La Comisión de Atención de Denuncias y Reclamos (Cader) del Ministerio de Educación recibió al menos 80 denuncias sobre cobros indebidos durante los procesos de matrícula en diversas instituciones educativas públicas de Lima.
El titular de Cader, Ángel Tenorio, manifestó a Andina que las denuncias recibidas vía correo electrónico o por teléfono se relacionan con irregulares “ratificaciones de matrícula” que varios colegios exigen a los padres de familia, sobre todo para educación inicial y primer grado de primaria.
“Algunos directores están convocando a los padres de familia para que realicen ratificación de matrícula y en ese proceso les exigen que paguen para comprar libretas o para talleres. Eso está prohibido. No hay ratificación de matrícula porque la matrícula es única”, sostuvo.
Asimismo, detalló que estas ratificaciones de matrícula también suelen servir de pretexto para realizar los cobros ilegales por concepto de Asociación de Padres de Familia (Apafas).
“A veces, el consejo directivo de la Apafa se colude con el director para hacer estos cobros ilegales porque el director no puede hacerlos directamente. Por tal motivo los cobra a través de la Apafa. Ese es el motivo para que el padre vaya al colegio y se le condicione que para ratificar la matrícula debe pagar la Apafa”, aseveró.
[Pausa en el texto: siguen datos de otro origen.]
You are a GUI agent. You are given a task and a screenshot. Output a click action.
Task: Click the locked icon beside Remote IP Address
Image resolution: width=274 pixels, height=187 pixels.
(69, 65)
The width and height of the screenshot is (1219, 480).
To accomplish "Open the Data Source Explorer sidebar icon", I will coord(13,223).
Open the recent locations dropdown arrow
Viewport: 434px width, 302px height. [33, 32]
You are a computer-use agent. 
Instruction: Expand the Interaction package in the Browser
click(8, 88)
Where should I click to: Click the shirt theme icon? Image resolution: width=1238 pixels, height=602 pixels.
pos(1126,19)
Tenorio indicó que las denuncias recibidas son atribuidas principalmente a instituciones educativas de los distritos de Villa María del Triunfo, Comas, San Marín de Porres e Independencia.
Luego de recibir una denuncia, detalló el funcionario, el Cader verifica su autenticidad. Posteriormente, se entrega un informe al agraviado con las recomendaciones precisas.
En caso de que las irregularidades sean comprobadas, se le indica al agraviado que presente su denuncia a la Comisión de Procesos Administrativos Disciplinarios para que se realice el proceso correspondiente, que puede durar hasta 40 días hábiles.
Finalmente, se emite un informe final con la sanción contra el director o las personas que han intervenido en el proceso del cobro ilegal. Las penas aplicadas pueden ir desde una suspensión de 30 días hasta la destitución definitiva de los responsables.